▸ THE REQUEST: Which lines of the records contain the word "field"? Gather each of those lines and copy it out in full.

════

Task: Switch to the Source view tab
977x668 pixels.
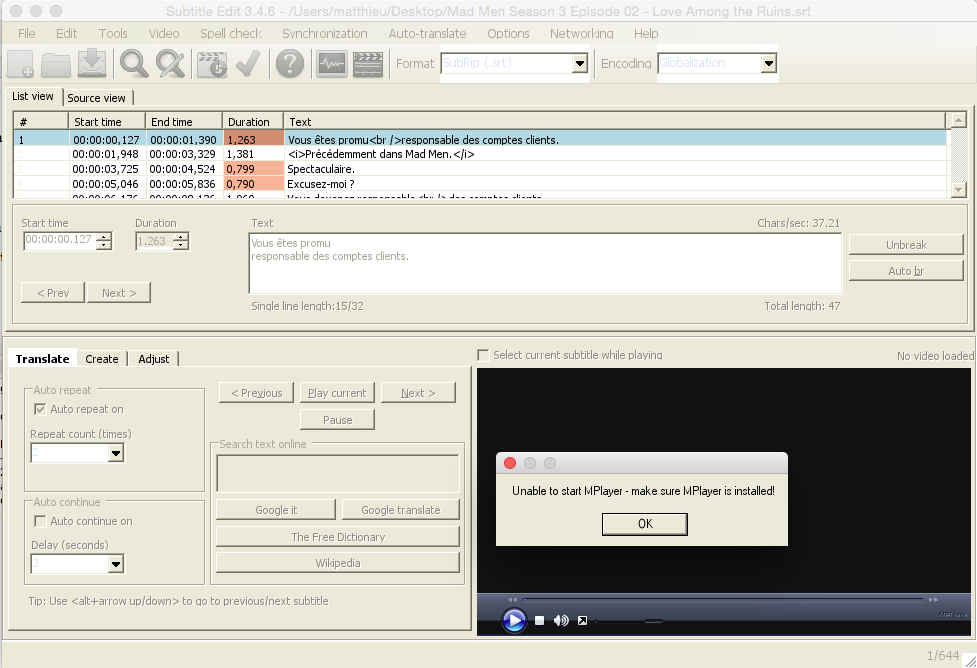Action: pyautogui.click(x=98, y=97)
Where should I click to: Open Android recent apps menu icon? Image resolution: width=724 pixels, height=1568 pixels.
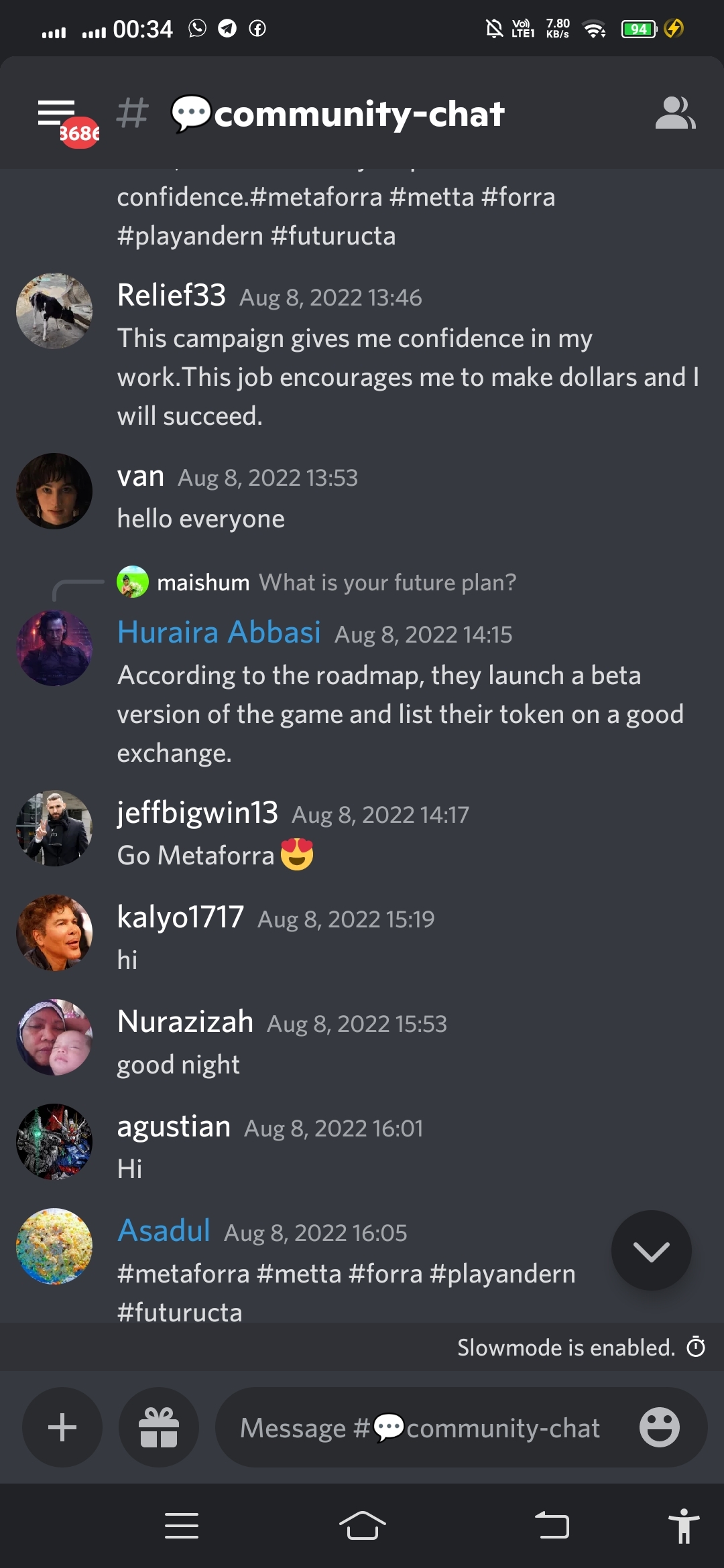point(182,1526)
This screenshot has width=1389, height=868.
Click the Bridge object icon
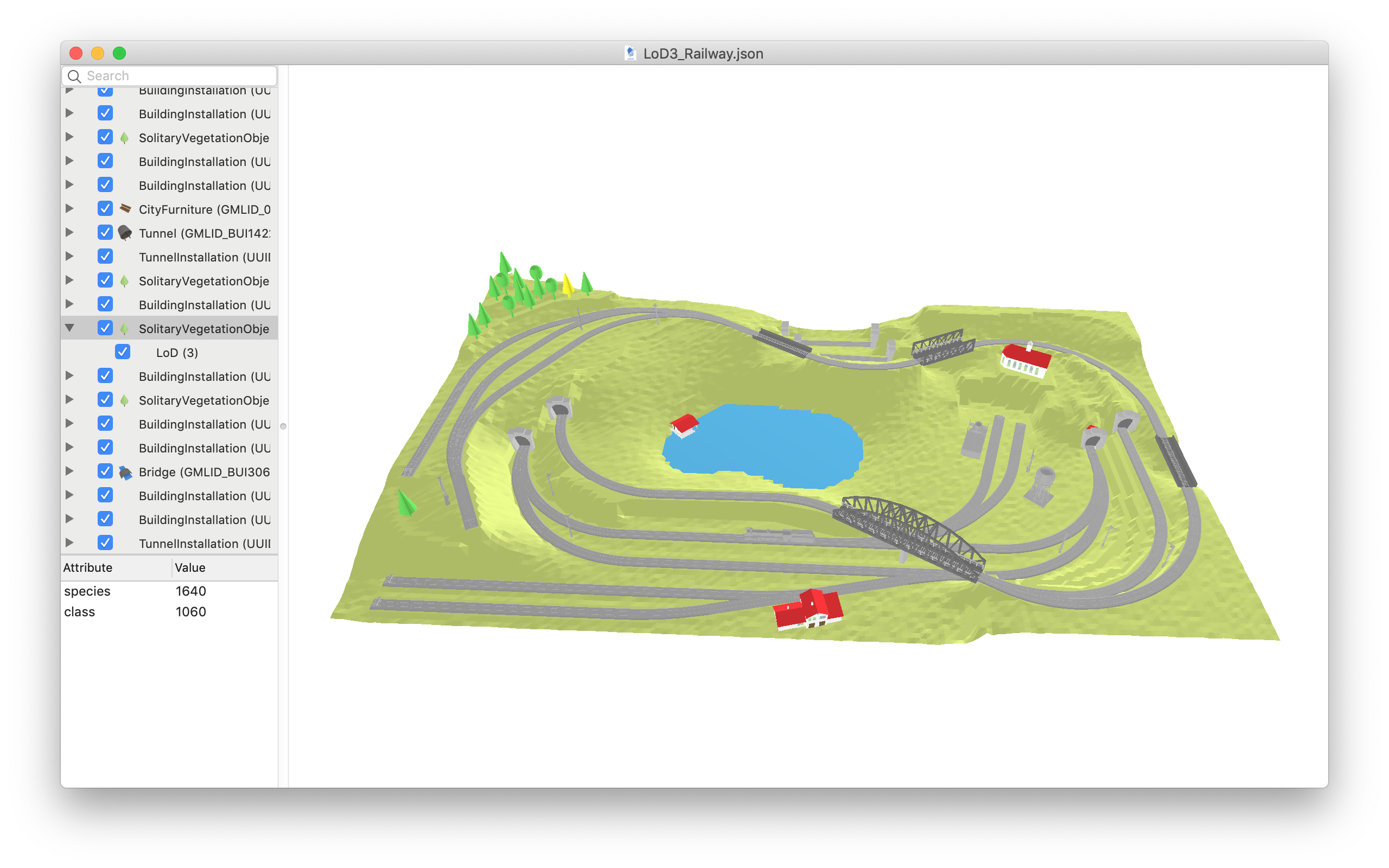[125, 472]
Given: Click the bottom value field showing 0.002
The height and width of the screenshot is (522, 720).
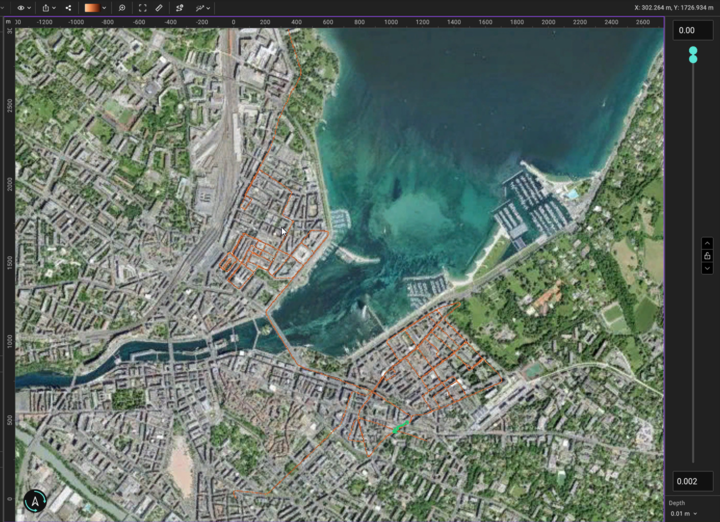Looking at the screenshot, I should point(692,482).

════

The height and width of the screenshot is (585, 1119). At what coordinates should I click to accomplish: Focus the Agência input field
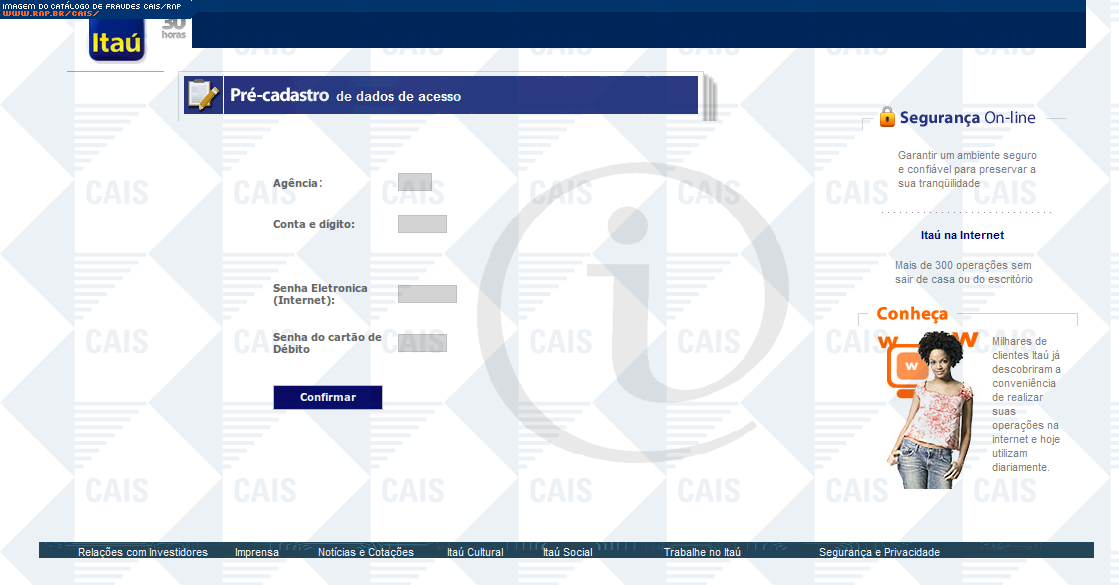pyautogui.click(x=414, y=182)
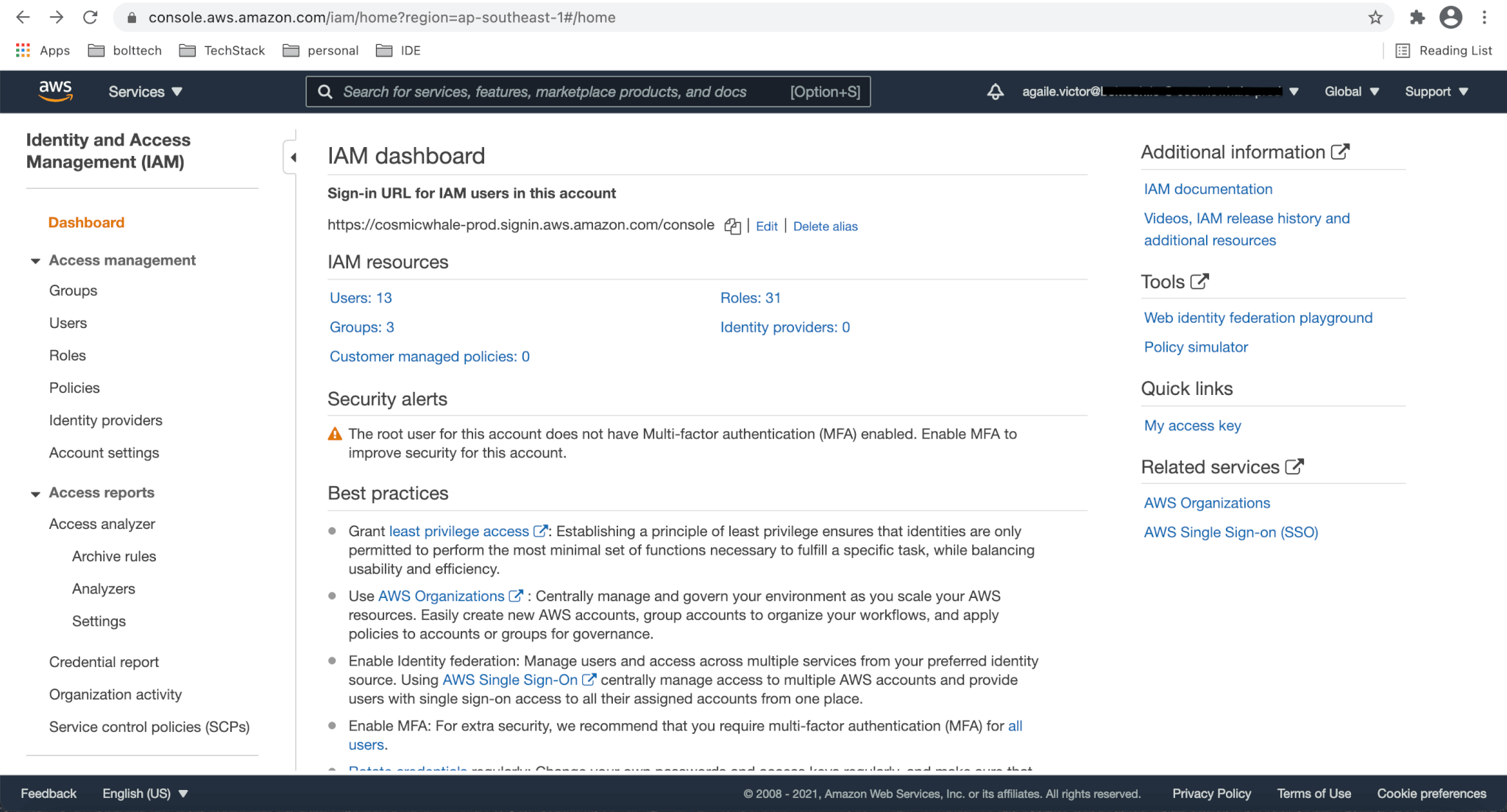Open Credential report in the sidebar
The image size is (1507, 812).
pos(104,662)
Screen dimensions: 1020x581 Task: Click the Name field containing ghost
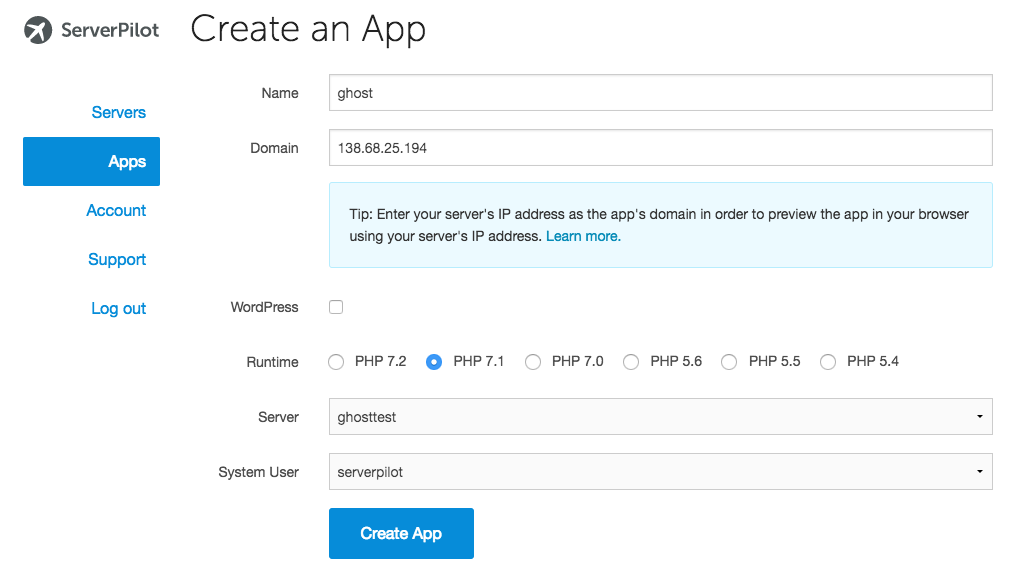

════

▸ THE SOLUTION:
Given: Click the bottom value field showing 0.002
The height and width of the screenshot is (585, 1119). At what coordinates should I click to accomplish: Focus the Agência input field
Screen dimensions: 1020x581 Task: Click the Name field containing ghost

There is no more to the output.